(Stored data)
* * * * * * *

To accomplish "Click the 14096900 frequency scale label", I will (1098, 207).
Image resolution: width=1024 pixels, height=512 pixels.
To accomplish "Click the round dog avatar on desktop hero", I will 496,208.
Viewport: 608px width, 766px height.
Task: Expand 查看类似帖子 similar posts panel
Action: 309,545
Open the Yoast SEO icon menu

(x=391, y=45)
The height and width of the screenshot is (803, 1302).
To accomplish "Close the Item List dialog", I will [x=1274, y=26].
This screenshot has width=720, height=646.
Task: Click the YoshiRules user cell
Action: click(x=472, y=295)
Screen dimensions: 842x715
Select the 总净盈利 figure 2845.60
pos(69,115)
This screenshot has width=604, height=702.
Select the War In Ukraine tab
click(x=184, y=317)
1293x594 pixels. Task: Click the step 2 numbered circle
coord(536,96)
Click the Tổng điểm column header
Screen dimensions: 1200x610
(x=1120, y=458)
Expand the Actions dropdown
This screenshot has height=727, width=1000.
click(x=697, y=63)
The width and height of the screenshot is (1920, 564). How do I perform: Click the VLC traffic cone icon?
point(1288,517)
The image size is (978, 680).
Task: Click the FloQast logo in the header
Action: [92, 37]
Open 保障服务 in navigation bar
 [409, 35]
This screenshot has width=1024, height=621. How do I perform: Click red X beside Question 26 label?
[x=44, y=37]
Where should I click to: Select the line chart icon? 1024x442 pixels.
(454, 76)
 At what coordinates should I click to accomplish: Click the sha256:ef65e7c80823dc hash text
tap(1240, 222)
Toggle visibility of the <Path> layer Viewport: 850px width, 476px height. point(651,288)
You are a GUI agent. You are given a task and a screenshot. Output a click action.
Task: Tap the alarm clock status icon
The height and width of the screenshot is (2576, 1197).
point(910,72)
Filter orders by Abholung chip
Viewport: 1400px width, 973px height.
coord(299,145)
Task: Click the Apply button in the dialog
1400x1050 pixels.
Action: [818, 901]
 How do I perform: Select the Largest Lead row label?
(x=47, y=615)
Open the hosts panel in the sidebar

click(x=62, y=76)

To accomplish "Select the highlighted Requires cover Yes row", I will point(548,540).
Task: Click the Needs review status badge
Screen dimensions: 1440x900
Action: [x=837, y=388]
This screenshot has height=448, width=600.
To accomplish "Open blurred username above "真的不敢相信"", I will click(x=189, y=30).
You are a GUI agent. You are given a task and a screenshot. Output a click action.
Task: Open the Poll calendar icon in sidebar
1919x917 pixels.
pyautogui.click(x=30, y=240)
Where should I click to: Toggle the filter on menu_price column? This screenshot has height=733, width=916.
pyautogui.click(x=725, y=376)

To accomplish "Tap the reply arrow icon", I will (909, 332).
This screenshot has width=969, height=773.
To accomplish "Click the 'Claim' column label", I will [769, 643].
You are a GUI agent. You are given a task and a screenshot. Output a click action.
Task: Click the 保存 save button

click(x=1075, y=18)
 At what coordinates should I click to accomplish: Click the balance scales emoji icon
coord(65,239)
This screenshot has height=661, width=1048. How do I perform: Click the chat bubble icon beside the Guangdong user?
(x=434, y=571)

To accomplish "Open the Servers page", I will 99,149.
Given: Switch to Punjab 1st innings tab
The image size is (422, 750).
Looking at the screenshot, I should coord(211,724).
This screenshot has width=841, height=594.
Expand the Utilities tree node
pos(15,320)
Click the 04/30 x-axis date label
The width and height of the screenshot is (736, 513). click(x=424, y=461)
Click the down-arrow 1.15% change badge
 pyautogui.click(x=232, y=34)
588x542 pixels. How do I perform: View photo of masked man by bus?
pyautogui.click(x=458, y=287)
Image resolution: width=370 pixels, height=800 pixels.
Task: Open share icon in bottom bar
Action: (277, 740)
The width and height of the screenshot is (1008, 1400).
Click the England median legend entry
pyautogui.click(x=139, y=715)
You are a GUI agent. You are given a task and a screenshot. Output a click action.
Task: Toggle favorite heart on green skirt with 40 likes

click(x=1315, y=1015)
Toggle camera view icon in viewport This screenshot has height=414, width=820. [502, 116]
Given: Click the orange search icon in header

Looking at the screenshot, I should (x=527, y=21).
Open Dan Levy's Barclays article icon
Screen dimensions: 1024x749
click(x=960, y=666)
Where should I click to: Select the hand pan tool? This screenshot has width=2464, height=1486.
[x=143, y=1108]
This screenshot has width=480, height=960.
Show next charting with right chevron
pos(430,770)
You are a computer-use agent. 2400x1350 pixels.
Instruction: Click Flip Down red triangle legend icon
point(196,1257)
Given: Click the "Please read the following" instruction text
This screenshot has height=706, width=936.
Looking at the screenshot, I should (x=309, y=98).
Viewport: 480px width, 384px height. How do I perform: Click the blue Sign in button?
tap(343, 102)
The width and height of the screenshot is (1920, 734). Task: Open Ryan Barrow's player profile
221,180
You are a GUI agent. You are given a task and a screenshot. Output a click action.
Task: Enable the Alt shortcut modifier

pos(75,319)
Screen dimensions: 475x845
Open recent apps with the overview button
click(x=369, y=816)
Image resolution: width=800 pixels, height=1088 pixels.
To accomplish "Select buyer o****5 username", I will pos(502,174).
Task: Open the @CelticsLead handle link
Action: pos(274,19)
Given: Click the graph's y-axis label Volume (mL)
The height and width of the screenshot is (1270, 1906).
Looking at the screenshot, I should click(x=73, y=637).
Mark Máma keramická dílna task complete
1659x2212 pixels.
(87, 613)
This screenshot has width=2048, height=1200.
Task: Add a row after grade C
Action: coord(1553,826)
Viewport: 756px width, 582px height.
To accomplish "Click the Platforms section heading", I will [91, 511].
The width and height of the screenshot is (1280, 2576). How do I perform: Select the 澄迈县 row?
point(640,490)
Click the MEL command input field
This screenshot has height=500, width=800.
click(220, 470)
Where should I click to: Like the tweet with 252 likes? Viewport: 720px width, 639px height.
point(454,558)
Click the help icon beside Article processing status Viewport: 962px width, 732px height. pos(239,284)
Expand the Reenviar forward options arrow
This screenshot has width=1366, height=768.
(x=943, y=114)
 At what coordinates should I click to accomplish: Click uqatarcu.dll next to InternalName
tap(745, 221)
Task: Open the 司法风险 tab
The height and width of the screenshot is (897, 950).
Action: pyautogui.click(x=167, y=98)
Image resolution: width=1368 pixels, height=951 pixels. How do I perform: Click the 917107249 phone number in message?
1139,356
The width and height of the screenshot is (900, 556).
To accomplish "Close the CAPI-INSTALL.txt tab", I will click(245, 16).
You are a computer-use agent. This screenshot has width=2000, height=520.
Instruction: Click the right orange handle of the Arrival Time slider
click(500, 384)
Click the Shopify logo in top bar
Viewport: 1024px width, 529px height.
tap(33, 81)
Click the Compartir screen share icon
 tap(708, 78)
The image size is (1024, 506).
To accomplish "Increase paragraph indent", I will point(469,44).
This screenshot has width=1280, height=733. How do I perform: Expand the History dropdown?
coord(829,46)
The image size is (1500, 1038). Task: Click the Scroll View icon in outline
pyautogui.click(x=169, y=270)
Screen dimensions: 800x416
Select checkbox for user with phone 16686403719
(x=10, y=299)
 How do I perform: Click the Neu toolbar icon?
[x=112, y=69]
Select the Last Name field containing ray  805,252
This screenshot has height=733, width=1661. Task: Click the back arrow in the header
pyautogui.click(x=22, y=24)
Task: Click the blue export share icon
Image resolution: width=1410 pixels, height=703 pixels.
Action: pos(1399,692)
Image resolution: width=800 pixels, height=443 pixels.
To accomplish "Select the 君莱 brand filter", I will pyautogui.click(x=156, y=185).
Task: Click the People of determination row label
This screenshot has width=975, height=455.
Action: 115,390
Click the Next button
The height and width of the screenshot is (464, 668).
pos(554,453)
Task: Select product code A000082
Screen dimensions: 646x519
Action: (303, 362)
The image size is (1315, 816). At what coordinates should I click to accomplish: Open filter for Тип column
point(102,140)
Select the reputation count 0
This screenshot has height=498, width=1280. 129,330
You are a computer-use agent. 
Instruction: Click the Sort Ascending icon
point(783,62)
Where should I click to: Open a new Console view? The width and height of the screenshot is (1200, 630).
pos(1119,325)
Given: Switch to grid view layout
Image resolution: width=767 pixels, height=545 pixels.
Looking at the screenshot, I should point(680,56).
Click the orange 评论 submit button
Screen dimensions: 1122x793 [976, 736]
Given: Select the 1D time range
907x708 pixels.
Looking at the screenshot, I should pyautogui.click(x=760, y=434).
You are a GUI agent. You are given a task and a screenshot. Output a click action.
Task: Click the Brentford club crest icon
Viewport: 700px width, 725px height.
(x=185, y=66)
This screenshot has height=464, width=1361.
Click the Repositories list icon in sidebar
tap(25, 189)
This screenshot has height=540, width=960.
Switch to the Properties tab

* * * * * * *

### What is expected
Select every line above that contains the word "Switch", and copy it.

### Response below
Given: Switch to Punjab 1st innings tab
Given: Switch to grid view layout
Switch to the Properties tab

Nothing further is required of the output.